• **WHAT TO DO**
In the text on Greenland's changing climate, why did Eric the Red give the island the name Greenland?

---------- TEXT SEGMENT ----------

Climate Changed

Meltwater lakes atop Greenland glaciers.

Have you ever wondered why we call the large ice-covered island west of Iceland by the name Greenland? History has it that Eric the Red, who visited from Iceland in 982 A.D. and later returned to colonize the island, called it Greenland to attract potential settlers to join him in the endeavor. Parts of the southwest side of Greenland were suitable for farming, and the colonists thrived (or at least survived) for several generations.

Why was the southwest side of Greenland suitable to colonize and farm? That part of the world experienced what researchers call the “Medieval Warm Period” from 900 A.D. or so until 1300 or perhaps even 1350 A.D. The climate was warmer during these years, warm enough to grow wine grapes as far north as England and warm enough to pasture cattle as part of the Norse farming enterprise in Greenland. However, then the climate changed.

The “Little Ice Age” brought colder temperatures to Greenland, Iceland, and Europe. It began in about 1350 or so and ended many years later. This made farming and food production difficult, and probably contributed to the collapse of the Norse colonies in southwest Greenland. But the climate changed, again, and gave us more or less what we have today. Except that today’s climate is not any more static than it was in 900, 1300, or 1700 A.D. Our climate is dynamic, and responds to many different influencing effects.

---------- SUPPLIED MATERIAL ----------

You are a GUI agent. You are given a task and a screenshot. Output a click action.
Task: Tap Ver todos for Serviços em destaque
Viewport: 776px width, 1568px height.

----------

• **RESPONSE TO THIS TASK**
He called it Greenland to attract potential settlers to join him in colonizing the island.